Así que es verdad, pensó Rego, ha muerto alguien de la familia del duque.
— Por ese motivo visto esta ropa tan particular—siguió Dubois. El pequeño
actor dio una vuelta entera sobre si mismo, mostrando el blanco impoluto de sus
vestimentas—. En la obra yo soy la representación de la espada arquetípica,
pura, justa; un arma ante la cual todos los hombres son iguales
independientemente de su cuna. En palabras más sencillas, soy el destino que
decide cuando mueren los hombres.
— Vaya, parece un papel muy importante —comentó Rego impresionado, viendo
al actor con otros ojos. Por lo visto Dubois no sólo era capaz de hacer
cabriolas y dirigir la compañía, también debía tener un buen talento para el
drama. Viéndole avanzar a saltitos, con su ridículo sombrero de pluma y
moviéndose de esa manera tan extravagante nadie lo diría.
— Gracias, mi señor. Mi compañía y yo estamos muy orgullosos de que nos
hayan escogido para representar la obra en honor de la muerte de Eldrad, el
segundo hijo del duque. Es un privilegio.
— Un privilegio que seguro os merecéis —dijo Bant. Su rostro enmascarado
se giró en dirección al palacio del duque—. ¿Sabes si podemos ver hoy a Grim,
el heredero?
— Me temo que hoy será imposible —respondió el actor, negando con la
cabeza—. Hay una misa íntima para la familia y está prohibido el paso a toda
persona ajena. Pero mañana es el entierro y la representación; quizás podáis
hablar con él, mi señor.
— Gracias,
Dubois.
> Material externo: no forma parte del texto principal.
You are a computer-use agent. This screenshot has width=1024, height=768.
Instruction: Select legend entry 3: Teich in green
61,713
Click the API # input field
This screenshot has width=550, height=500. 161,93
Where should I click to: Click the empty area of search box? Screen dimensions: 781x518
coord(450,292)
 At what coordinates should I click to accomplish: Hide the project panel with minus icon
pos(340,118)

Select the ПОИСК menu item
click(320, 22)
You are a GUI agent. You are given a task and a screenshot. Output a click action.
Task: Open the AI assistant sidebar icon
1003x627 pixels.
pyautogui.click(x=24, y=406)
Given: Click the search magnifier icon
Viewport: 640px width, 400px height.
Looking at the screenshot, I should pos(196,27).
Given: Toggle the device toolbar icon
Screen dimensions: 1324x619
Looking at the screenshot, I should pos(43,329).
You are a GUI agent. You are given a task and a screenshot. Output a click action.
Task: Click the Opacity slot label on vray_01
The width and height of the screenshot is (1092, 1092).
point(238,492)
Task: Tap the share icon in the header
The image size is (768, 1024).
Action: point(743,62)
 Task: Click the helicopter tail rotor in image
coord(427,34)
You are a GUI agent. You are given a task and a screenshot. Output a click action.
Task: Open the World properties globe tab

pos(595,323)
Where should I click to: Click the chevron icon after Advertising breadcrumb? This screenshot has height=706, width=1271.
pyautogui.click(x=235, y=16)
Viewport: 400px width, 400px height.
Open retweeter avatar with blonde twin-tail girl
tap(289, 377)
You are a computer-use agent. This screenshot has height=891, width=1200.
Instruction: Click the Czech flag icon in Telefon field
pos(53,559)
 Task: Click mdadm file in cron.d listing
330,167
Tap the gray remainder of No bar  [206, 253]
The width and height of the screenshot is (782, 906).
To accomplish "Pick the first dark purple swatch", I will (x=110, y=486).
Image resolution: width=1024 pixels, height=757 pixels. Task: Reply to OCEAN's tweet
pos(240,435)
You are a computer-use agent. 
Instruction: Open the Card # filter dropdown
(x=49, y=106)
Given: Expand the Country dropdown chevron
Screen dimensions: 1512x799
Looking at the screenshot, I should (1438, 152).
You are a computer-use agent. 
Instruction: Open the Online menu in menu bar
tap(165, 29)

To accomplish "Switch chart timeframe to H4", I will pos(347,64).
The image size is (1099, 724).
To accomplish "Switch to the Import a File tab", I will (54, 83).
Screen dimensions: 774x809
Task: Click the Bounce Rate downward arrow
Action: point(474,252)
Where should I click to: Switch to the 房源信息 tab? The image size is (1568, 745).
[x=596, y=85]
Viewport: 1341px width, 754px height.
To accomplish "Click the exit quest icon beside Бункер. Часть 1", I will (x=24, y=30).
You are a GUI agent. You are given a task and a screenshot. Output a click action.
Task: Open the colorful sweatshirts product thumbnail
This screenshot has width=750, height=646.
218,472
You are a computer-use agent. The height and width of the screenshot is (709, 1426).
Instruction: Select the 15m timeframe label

Puedes marcharte.
El actor se despidió con una profunda reverencia y regresó con su
compañía, dando instrucciones a un joven mozo de camino para que recogiese unos
tablones sueltos. Rego se los quedó mirando, preguntándose para sí como sería
recorrer el mundo viviendo de tu arte y de las historias, sin ninguna otra
responsabilidad que cuidar de ti mismo. La verdad es que la idea tenía cierto
encanto, pero seguro que era más difícil de lo que parecía. Tan despistado
estaba que casi no escuchó las siguientes palabras de Bant:
— Vámonos, Rego. Busquemos un lugar para descansar. Mañana promete ser un
día largo y difícil.
Rego lanzó un suspiro y se puso en marcha, adentrándose junto con su
compañero en el laberinto de calles que era la ciudad de Draconis.